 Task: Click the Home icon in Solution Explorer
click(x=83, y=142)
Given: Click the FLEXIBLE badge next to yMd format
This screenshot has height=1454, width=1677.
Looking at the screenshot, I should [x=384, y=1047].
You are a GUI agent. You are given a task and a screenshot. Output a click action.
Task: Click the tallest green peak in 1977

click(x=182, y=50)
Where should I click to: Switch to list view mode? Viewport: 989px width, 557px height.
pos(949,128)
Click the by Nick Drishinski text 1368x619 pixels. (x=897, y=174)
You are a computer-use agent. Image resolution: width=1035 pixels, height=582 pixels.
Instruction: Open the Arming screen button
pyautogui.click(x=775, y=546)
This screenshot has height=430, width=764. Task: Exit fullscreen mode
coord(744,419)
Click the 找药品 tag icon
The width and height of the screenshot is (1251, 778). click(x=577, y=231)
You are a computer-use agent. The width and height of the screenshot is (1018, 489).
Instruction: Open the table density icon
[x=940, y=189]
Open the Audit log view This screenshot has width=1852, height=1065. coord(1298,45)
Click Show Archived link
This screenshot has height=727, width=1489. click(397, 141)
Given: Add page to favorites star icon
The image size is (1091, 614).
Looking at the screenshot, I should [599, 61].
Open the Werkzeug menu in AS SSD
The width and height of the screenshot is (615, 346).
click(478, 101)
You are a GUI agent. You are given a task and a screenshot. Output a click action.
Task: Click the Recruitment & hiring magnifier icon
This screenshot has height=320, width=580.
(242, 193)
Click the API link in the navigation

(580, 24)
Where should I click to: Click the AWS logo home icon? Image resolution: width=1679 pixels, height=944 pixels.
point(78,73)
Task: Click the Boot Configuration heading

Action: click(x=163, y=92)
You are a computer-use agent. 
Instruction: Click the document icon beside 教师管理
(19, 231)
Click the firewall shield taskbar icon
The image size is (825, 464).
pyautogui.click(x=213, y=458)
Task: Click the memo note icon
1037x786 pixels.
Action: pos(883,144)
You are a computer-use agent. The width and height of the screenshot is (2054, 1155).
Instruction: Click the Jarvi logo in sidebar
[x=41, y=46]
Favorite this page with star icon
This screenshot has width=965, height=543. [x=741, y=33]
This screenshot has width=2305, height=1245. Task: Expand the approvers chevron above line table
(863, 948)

————

PROBLEM DETAILS -
Reply with nothing but the number of lines in the data that include the word "computer".

YOUR RESPONSE -
4